Итак, «другая литература», представляющая модернистский «ликвидационный проект», предъявила миру три типа героя-человека. Первый тип — «человек социальный» или «человек общественный». Человек воспроизводится в литературе как жертва социума, физиологии быта, как раб своих собственных физиологических особенностей. Традиционный человек полностью отрицается (в «рабочем порядке» отрицается «совок» и «настоящий человек» по-советски). Герой модерниста лишен духовного начала, он не верит в деятельное улучшение жизни (прогресс), он не желает быть творцом чего-либо или самого себя; он не видит в самом себе такой внутренней самоценности, за которую следовало бы бороться. Тип второй связан с пониманием человека как пустоты, как абсолютно «закрытой» для другого «зоны», когда ты становишься в той же мере «адом для ближних», что и они для тебя. (Бродский писал: «навсегда расстаемся с тобой дружок/ Нарисуй на бумаге пустой кружок/ Это буду я — ничего внутри…»). Тип третий связан скорее не с концепцией человека, а с концепцией творчества. Здесь уже «героем» выступает как бы сам автор, творящий новую реальность по своему разумению как «авторскую реальность» (типичнейшее произведения данной группы — «Generation П» В. Пелевина). Собственно объектом и субъектом описания в этой литературе выступает «собственное сознание и подсознание». В этом плане некоторые критики интерпретировали и роман В. Маканина «Андерграунд, или Герой нашего времени», полагая что в судьбе героев (Петровиче и художнике Венедикте) Маканин как бы проигрывает варианты и своей вполне возможной творческой судьбы. Одновременно этот тип модернистской литературы склонен исследовать в подвалах подсознания «мистические элементы» сознания, состояния безумия и «играющего сознания». О «ложности реальности» прямо говорит Ю. Буйда в романе “Ермо” (“Знамя”, 1996. № 8), построив его как некую культурную рефлексию с центральной идеей «иллюзорности бытия, игры, вымысла, способного спорить с реальностью». Принцип игры как альтернативы реальности положен в основание многих современных романов, в том числе и «Цепного щенка» А. Бородыни (“Знамя”, 1996. № 1), в котором «игра в убийство» заняла все романное поле..

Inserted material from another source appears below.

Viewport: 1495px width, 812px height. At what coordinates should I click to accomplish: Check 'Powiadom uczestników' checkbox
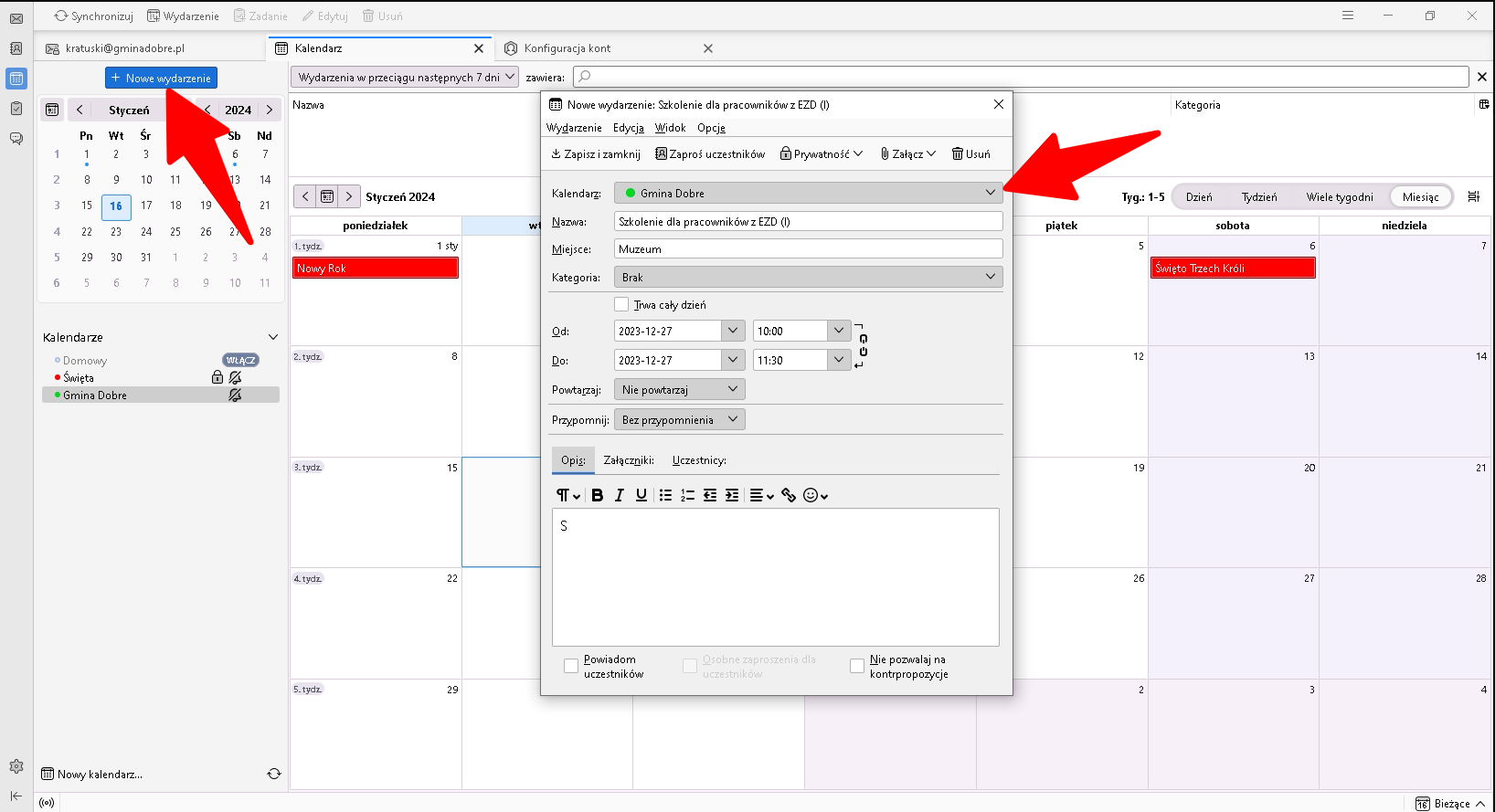(x=571, y=667)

Сомнение писателей в реальности доходит до самых простых вещей, до самых оснований — «тела лгут» в «Ермо». Другим характерным «указателем» сомнения является доверие к смерти, стремление к смерти. Внимание к мертвому, исчезающему, перестающему быть вызывает особый писательский пыл. Мертвое и холодное описывается с явной художественной страстью. «Он довольно холодно размышляет об особенностях русского типа мышления, жизни, творчества», — говорит Ю. Буйда о своем герое-писателе и вместе с тем самые «ядовитые мысли», самые «предельные мысли» его герой высказывает именно тогда, когда речь идет о «русском типе» или подражании ему.
Если «Цепной щенок» — это, на мой взгляд, вульгаризированный вариант опустошенной до предела реальности, то проза Буйды (с ее тяжеловесной прерывистостью повествования) представляет собой некий рафинированный вариант уничтожения реальности. Правда, такого рода рафинированности присущ стандартный набор изящных рефлексий: по поводу «темы двойничества» и «темы зеркал», карнавала и Венеции (признаки принадлежности к мировому истэблишменту), Платона и Хайдеггера, русской культуры и еврейского страдания, искусства «вообще». Но, конечно же, совсем не ради «игры», карнавала, легкого «дуновения» как «строительного материала» искусства писалась означенная проза. Если убрать меняющиеся маски, соскоблить макияж, смыть пудру, снять парики, а также развести столь тщательно наведенные мосты между романами и русской классикой, то перед нами предстанет лицо сердитых господ. Лицо с Идеей. Смею предположить, что именно недавняя уверенность в том, что литература Идеи агонизирует, привела парадоксальным образом нынешнюю прозу к ситуации «украденной реальности», когда именно идеи и идейки становятся все очевиднее единственной реальностью. Прозаик больше не превращает человека в героя — он описывает идею героя. Прозаик больше не претворяет реальность в литературу — он навязывает литературе идеи, смерти, например. Герой Ю. Буйды прямо говорит об этом: «Современные художники в своем большинстве занимаются переработкой культуры в культуру, игнорируя мир с многообразием его возможностей и его чудовищных опасностей…». Роман Бородыни «Цепной щенок» — это также «фентези» на тему смерти, войны, инцеста.